Se pencher sur la « productivité sociale » des pêches, à travers la quantité d’emplois créés par tonne de ressources débarquées, est essentiel pour l’avenir du secteur qui cherche également à accroître son impact en termes d’emploi. Pour chaque tranche de 1000 tonnes pêchées, les arts dormants et la pêche côtière génèrent le plus d’emplois. A titre d’illustration, la flottille des chaluts pélagiques industriels génère 10 fois moins d’emplois par tonne débarquée que la flottille des filets, lignes et casiers côtiers.
En regardant la valeur ajoutée créée par les flottilles par tonne débarquée, on observe que les filets, lignes et casiers côtiers ont une valeur ajoutée 2 fois supérieure à la flottille des chalutiers et senneurs de fond industriels, alors que cette dernière a des débarquements en valeur plus important. La productivité sociale des flottilles côtières d’engins dormants ne se fait pas au détriment d’une perte de rationalité économique. En regardant l’excédent brut d’exploitation (EBE) des flottilles, soit la capacité d’une exploitation à dégager des surplus financiers et donc de se maintenir, les chercheurs ont montré que les flottilles ayant la meilleure rentabilité par unité de capital investi (ratio EBE/ capital investi) sont les filets, les lignes et casiers côtiers et industriels, les petits chaluts pélagiques côtiers et les flottilles de dragueurs. Les chaluts et sennes industriels sont 3 à 4 fois moins rentables que ces flottilles.

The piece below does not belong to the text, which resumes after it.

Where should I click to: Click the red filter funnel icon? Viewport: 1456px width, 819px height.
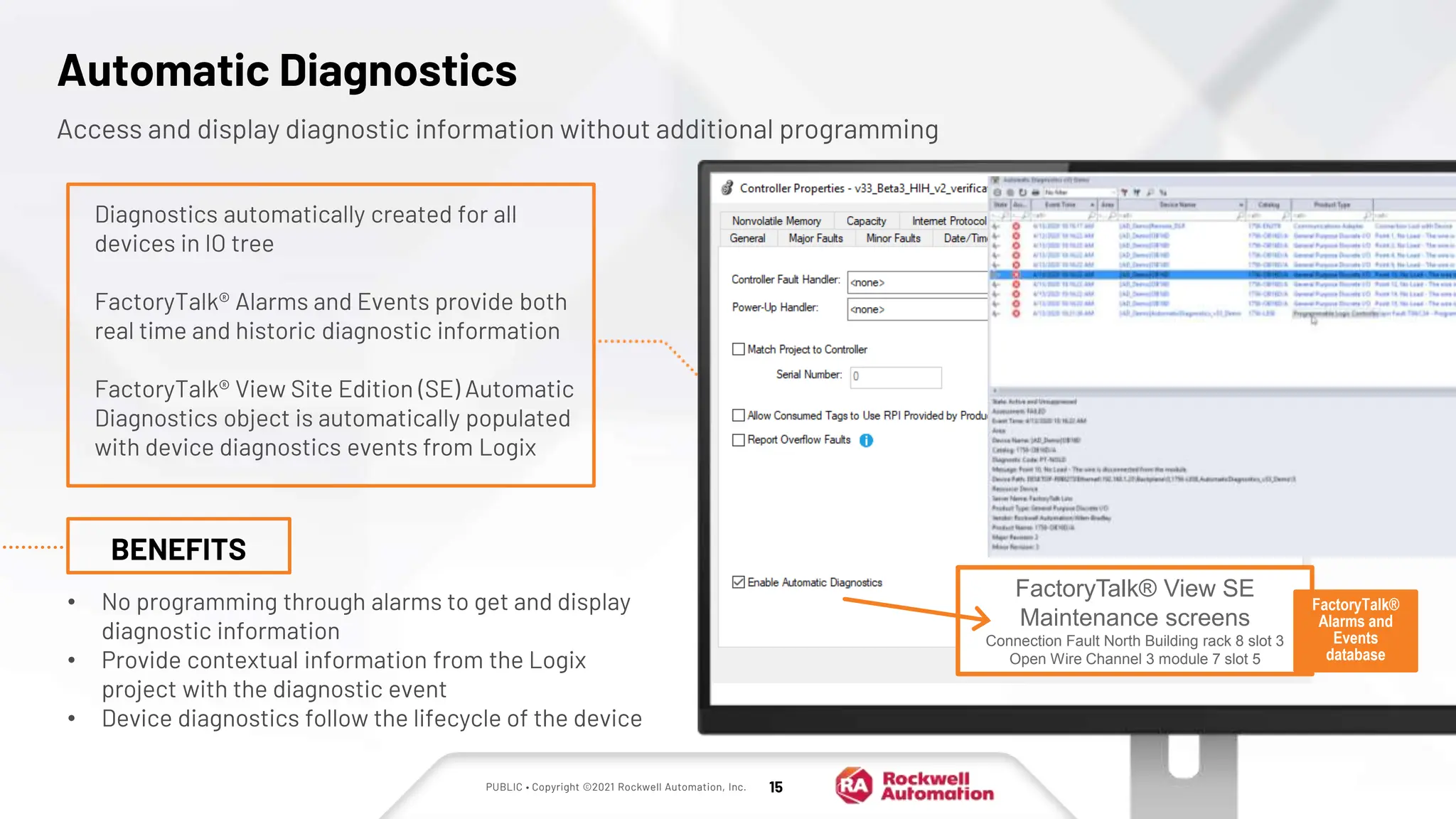(1125, 193)
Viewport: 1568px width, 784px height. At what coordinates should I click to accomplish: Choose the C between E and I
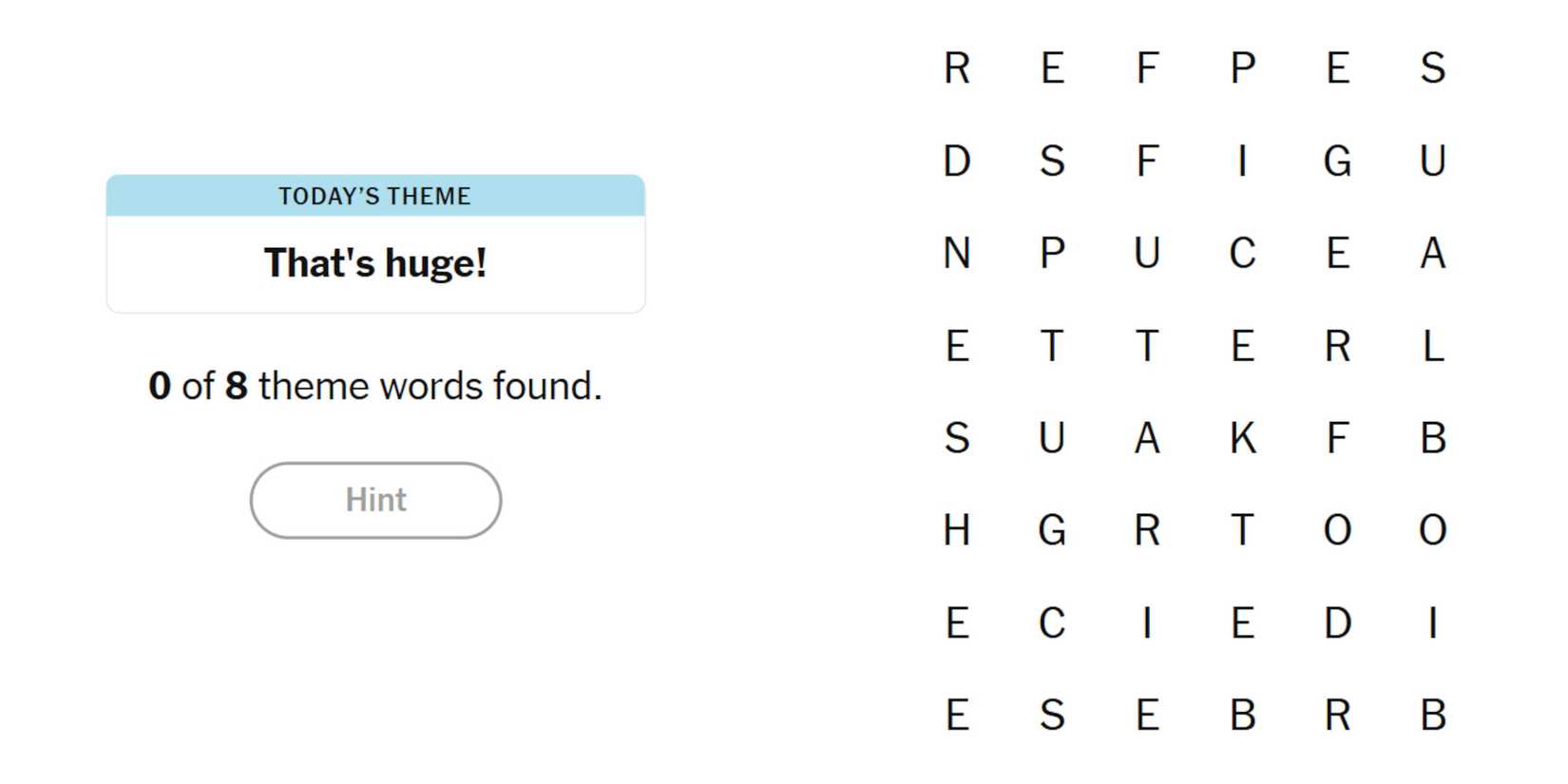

En dépit de leur maigre performance environnementale, sociale et économique, les flottilles qui bénéficient le plus des subventions publiques (soit les subventions d’exploitation et le montant des exonérations de Taxe intérieure sur la consommation des produits énergétiques) sont les chaluts et sennes de fond mesurant plus de 12 mètres et, de manière générale si on regarde uniquement la classe de taille : les hauturiers et industriels. La première catégorie bénéficie de 55% des subventions et si on regroupe les pêches hauturières et industrielles ces dernières bénéficient de 85% des aides. Ceci peut être justifié par les bénéfices sociaux que génère un secteur d’activité économique. Mais dans ce cas de figure, il est possible de s’interroger.
Rapporté aux ressources halieutiques pêchées et à l’emploi créé, le ratio de subventions par flottille apparaît plus clairement : 1 kg de ressources pêchées est subventionné entre 50 et 75 centimes d’euros pour les flottilles de chaluts et sennes de fond, quand les autres flottilles sont subventionnées à moins de 30 centimes d’euros par kg débarqué. L’emploi d’un marin-pêcheur travaillant sur les chaluts et sennes pélagiques industriels et les chaluts de fond hauturiers et industriels, bénéficie indirectement d’une subvention d’environ 60 000 euros quand l’emploi aux filets, lignes, casiers et dragues et polyvalents côtiers est aidé indirectement à hauteur de 9 000 à 14 000 euros. La rentabilité des chaluts est artificielle et dépendante des subventions publiques, et ce à un coût social et environnemental exorbitant, supporté par le contribuable et les écosystèmes naturels. En effet ces subventions récompensent les flottilles qui génèrent le plus gros impact écologique, que ce soit sur la biodiversité ou sur le climat, tout en créant le moins d’emplois et de richesse en France.